La exposición, que es amplia, sigue con la Consolidación de la arqueología moderna (1912-1960), un periodo de medio siglo que incluye apartados reveladores como Un proceso nunca culminado. La penúltima sección ocupa el último medio siglo que llega hasta nuestros días, dejando una última, más breve, sobre el futuro. Ahí entrarían los artistas contemporáneos mencionados al principio. Estas divisiones de medio siglo parecen lógicas solo hasta cierto punto y de hecho, cada una de ellas está subdividida en múltiples subsecciones. A la visita no le hace ningún mal, porque el paso de un espacio a otro está bien expuesto.

Por supuesto, lo exhibido es una parte infinitesimal de los fondos arqueológicos españoles y los ejemplos están muy bien, prácticamente sin excepción. Como decíamos, no están las piezas señeras y más famosas del mismo Nacional como el Tesoro del Carambolo, la Dama de Elche, los mosaicos romanos, la Corona de Recesvinto o el Báculo del Papa Luna, entre otros muchos. Pero estas piezas pueden contemplarse en la exposición permanente y esas relativas ausencias pueden entenderse positivamente en lo que respecta a la coherencia general. No hay superpiezas, pero todas son excelentes y demandan atención.

Faltan piezas por algo

Esto puede analizarse desde un punto de vista no tan inocente. El comisario de la exposición ha sido Gonzalo Ruiz Zapatero (Soria, 1954) uno de los grandes nombres de la arqueología española, especializado en la Península Ibérica. Lo notable es que Ruiz Zapatero es un catedrático de la Complutense, no un conservador del Arqueológico. Aunque nunca se reconocerá, la decisión es política. Un comisariado externo, con el apoyo de Acción Cultural, puede hacer lo que un conservador del Nacional no podría hacer sin que cantara mucho: pasar del museo y dirigirse a las muchas instituciones locales que poco a poco pero sin respiro han ido adecentando el panorama expositivo de la arqueología española.
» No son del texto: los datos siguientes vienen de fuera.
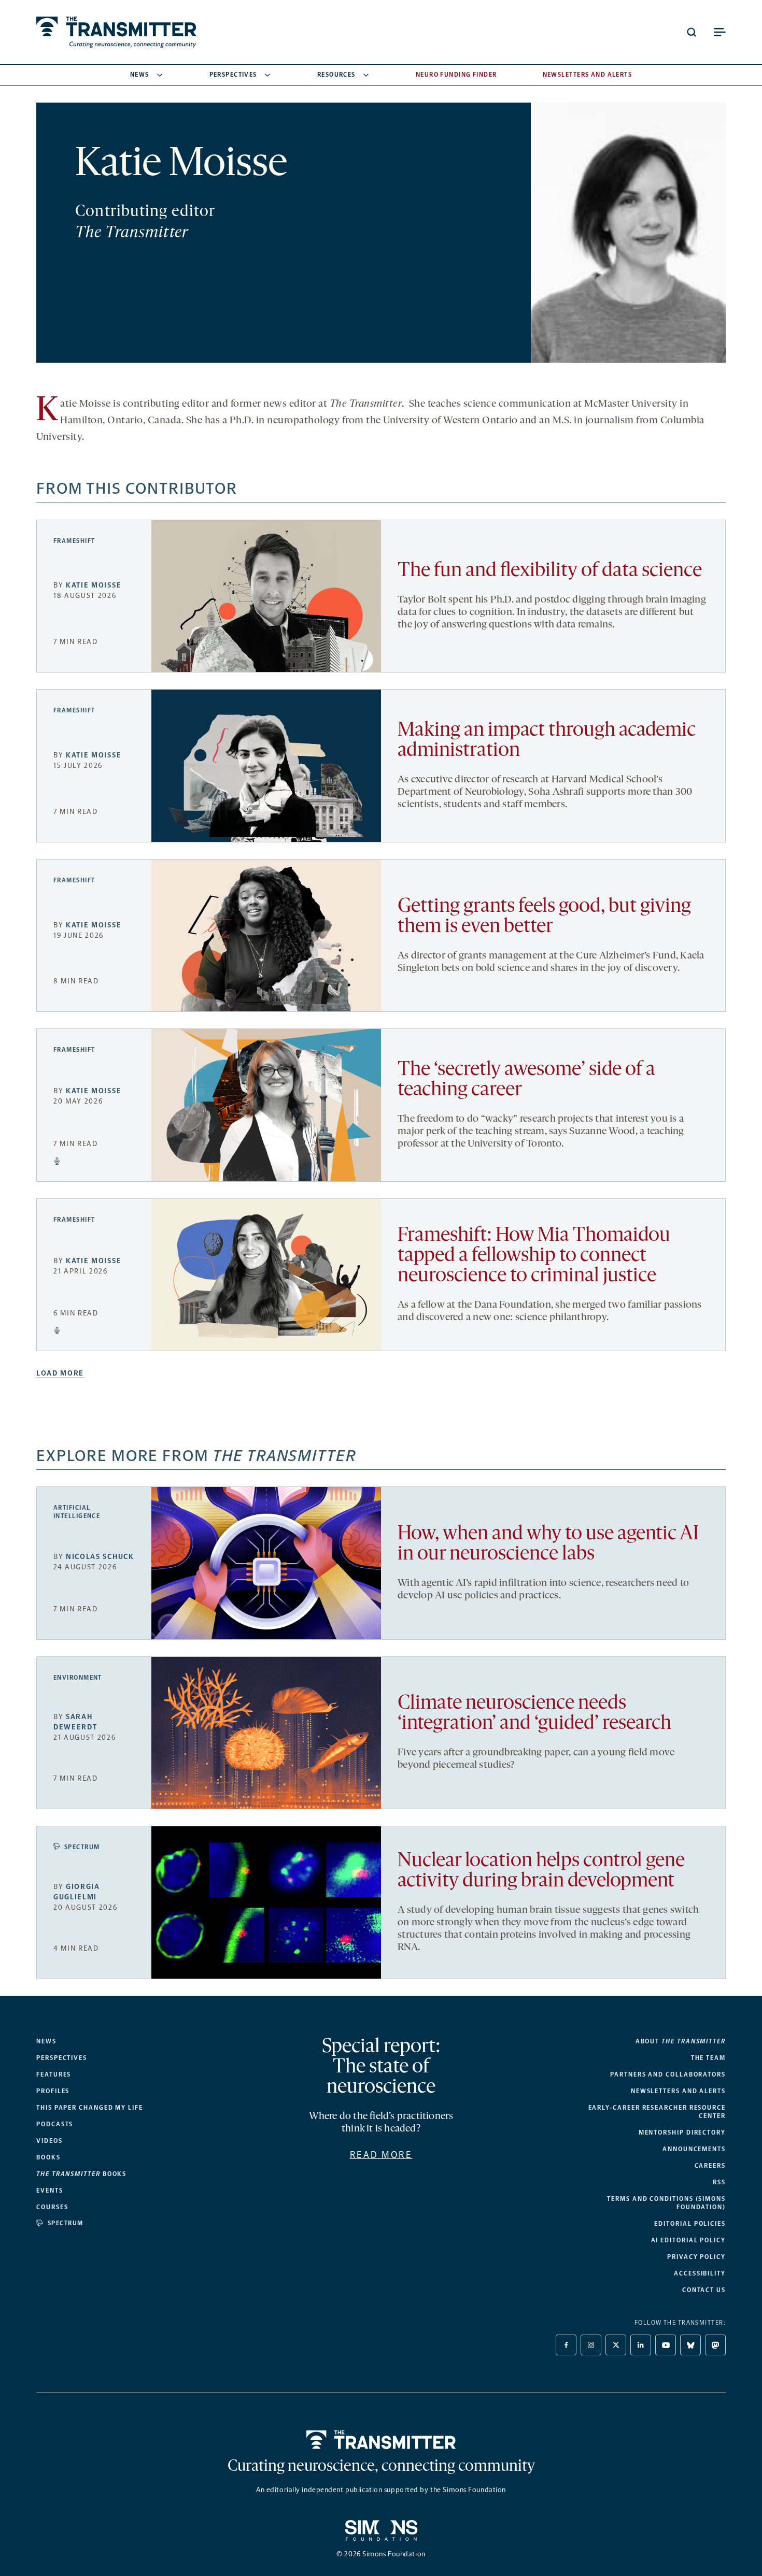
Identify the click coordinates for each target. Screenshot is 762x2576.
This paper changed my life (89, 2107)
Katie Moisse (93, 585)
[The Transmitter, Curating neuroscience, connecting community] (116, 32)
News (139, 74)
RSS (719, 2182)
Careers (710, 2165)
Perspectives (233, 74)
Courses (52, 2207)
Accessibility (700, 2273)
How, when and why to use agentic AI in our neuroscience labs (548, 1544)
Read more (381, 2154)
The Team (708, 2058)
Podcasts (54, 2124)
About (681, 2041)
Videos (49, 2140)
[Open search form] (691, 32)
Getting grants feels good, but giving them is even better (544, 917)
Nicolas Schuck (100, 1556)
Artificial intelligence (76, 1512)
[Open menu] (719, 32)
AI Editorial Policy (688, 2240)
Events (49, 2190)
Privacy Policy (696, 2256)
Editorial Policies (690, 2223)
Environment (77, 1677)
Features (53, 2074)
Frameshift (74, 541)
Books (48, 2157)
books (81, 2174)
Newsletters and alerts (678, 2091)
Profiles (52, 2091)
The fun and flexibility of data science (550, 571)
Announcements (694, 2149)
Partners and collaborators (668, 2074)
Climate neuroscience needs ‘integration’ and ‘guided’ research (534, 1714)
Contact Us (704, 2290)
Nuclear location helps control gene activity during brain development (541, 1871)
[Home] (381, 2439)
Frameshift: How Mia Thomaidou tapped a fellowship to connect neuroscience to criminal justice (534, 1256)
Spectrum (82, 1847)
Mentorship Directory (682, 2132)
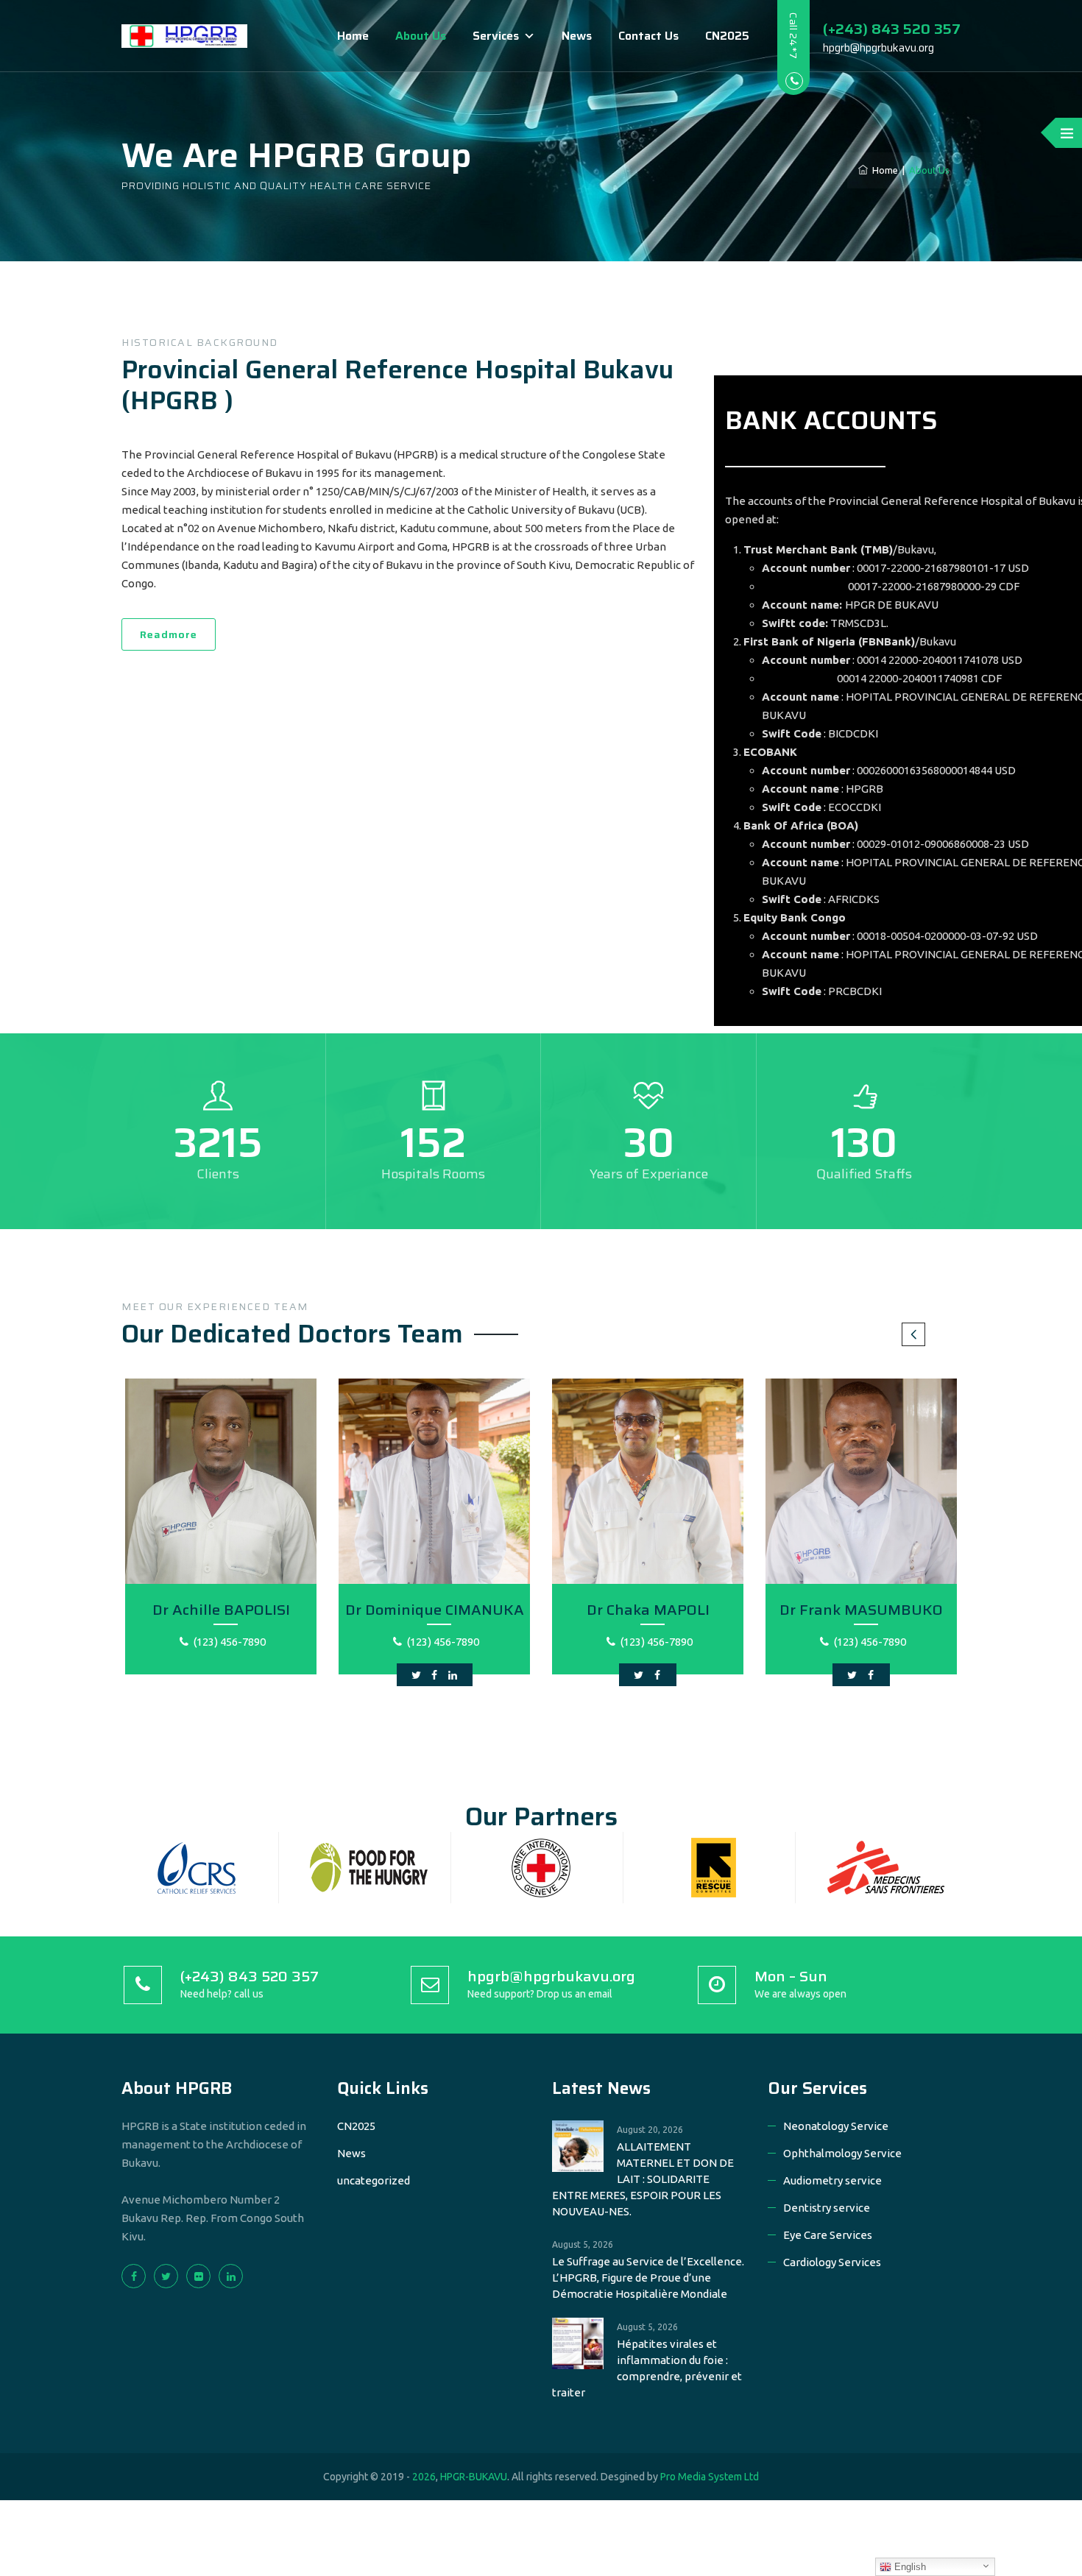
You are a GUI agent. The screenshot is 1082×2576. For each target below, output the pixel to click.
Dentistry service (826, 2207)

En un país donde las reclamaciones cruzadas sobre devoluciones de patrimonio siguen a la orden del día, es probable que esta estrategia sea un detalle de reconocimiento que esas instituciones, a veces reclamantes, agradecerá. Al visitante le recuerda que una arqueología muy fascinante se extiende por todo el país. Solo hay algo preocupante: que no haya el menor signo de arqueología industrial o protoindustrial. Encontrar un telar a vapor de principios del XIX puede valer tanto como una excavación en la tierra. Aún no hemos dado ese paso.